Garth Rattray
I wonder how many fathers were present on Father's Day. Paradoxically, the presence of fathers is always inversely proportional to where they are needed the most. They're usually present in the well-off households but absent in the poor ones.
Poverty is not the major contributor to the availability of susceptible boys for use by unscrupulous, criminal-minded people; it is the lack of a wholesome family life. Boys from fatherless homes sometimes become disposable pawns that constantly feed into the culture of guns and murder. This all began when some power-hungry politicians handed out firearms to misguided, uneducated, underprivileged and disenfranchised inner-city youths.
Waning political funds prompted the transformation of some area leaders into dons and political posses into gangs. Although the gun culture developed within the primordial mix of poor parenting, poverty, ignorance and desperation, it evolved into a singularly evil and macabre entity. Reptilian-minded killers now exterminate anyone for any reason. Lacking in respect, conscience or fear of apprehension, they revel in their blood-feast at will. And, at least two generations of impressionable youths were 'fathered' by garrison politics and street gangs.
Acceptable means
Now, devoid of a viable future and a solid moral foundation, murderous monsters marinated in hate, violence and aggression are running amok unleashing terror on civil society and using mayhem and murder as acceptable means to an end.
Mothers make good parents but studies prove that even children raised by a single-parent (93 per cent of the time it's a single mother) in affluent households are more likely to exhibit serious behavioural problems than children raised in a two-parent, poverty-stricken household. This highlights the challenges that mothers face and the need for a male influence within the home.
In 1998, the December 1 issue of The Wall Street Journal published Maggie Gallagher's article 'Fatherless Boys Grow Up Into Dangerous Men'. In it, she reported on a study by Cynthia Harper and Sara McLanahan (from the University of California and Princeton, respectively).
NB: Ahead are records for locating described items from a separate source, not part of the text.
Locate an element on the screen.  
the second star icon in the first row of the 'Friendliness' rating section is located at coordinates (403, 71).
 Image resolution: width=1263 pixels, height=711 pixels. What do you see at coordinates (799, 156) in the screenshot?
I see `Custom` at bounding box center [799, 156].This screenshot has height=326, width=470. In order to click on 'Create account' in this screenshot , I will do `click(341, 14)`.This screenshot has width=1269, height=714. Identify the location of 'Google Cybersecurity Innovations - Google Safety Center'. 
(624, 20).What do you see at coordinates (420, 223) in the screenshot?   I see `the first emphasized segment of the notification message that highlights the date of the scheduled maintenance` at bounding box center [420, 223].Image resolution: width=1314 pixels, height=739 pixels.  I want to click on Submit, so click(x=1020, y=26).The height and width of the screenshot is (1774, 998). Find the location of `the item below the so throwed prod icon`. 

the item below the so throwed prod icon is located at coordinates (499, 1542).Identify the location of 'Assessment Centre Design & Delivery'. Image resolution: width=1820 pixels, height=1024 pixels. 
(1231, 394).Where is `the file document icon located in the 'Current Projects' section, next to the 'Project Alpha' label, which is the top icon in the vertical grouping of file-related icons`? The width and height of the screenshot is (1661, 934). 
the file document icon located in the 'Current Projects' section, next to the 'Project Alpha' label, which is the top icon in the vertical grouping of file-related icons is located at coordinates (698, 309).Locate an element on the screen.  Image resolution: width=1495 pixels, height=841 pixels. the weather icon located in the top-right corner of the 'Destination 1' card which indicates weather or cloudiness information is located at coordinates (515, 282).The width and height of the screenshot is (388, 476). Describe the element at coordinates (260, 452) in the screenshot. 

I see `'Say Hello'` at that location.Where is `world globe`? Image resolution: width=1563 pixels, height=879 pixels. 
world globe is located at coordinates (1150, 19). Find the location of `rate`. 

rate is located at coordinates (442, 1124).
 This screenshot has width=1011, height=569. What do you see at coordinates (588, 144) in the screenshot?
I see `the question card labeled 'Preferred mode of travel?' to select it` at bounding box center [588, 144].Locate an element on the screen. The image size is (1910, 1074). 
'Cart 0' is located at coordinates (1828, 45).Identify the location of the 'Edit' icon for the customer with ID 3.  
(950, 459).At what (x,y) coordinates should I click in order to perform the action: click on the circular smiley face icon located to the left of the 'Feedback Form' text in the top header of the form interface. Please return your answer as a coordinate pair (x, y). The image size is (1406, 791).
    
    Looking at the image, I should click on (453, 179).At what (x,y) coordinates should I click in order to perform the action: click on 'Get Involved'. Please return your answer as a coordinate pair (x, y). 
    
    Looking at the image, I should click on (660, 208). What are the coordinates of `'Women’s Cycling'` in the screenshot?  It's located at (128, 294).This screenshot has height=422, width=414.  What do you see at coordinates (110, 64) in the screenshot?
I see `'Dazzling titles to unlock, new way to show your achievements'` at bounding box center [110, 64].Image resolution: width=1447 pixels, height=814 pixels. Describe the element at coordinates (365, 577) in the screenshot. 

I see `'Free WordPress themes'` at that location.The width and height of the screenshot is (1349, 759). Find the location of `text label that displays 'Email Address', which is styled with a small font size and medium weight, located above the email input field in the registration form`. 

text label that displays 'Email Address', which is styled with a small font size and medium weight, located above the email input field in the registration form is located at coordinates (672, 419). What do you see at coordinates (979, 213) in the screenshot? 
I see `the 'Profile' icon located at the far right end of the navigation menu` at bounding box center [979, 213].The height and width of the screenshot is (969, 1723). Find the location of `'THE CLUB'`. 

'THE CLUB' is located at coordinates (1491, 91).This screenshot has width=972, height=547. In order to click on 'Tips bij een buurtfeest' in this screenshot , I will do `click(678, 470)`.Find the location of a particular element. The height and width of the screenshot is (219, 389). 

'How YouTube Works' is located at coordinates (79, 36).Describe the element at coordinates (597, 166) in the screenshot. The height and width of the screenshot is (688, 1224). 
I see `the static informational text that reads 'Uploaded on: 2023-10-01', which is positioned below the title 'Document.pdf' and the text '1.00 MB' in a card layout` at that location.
Using the National Longitudinal Survey of Youth database with the records of over 6,400 boys over a 20-year period of their development, they discovered that, even after accounting for background variables (like mother's educational level, neighbourhood characteristics and income), boys raised by single mothers were (generally) more than twice as likely as boys raised by both parents to end up incarcerated. And, each fatherless year increased those odds by about five per cent. Other researchers agreed and found that boys of single fathers were not at increased risk of criminal behaviour.
Fatherless households
There are many reasons for Jamaica's preponderance of fatherless households. Migration, job opportunities and our history of slavery play important roles; however, there's a prevailing culture of irresponsible sexual behaviour, the never-ending, futile attempts at trapping women and men with children, the misguided belief that producing children proves manliness (or, conversely, feminineness) and using children as little workers or old-age pensions.
If every father were held to his obligations, he could only afford one or two children and our population burden would be much less. Our Family Courts have been around since 1975 yet, to this day, most women shun their services. They believe that the courts are embarrassing, time-consuming, award too little by way of child support and aren't aggressive enough when it comes to enforcing compliance. We must legislate responsible parenting, enact powerful truancy laws and monitor at-risk children (especially males).
Until then, we can only appeal to the delinquent fathers and remind them that our epidemic of crime and violence is directly linked to their negligent behaviour.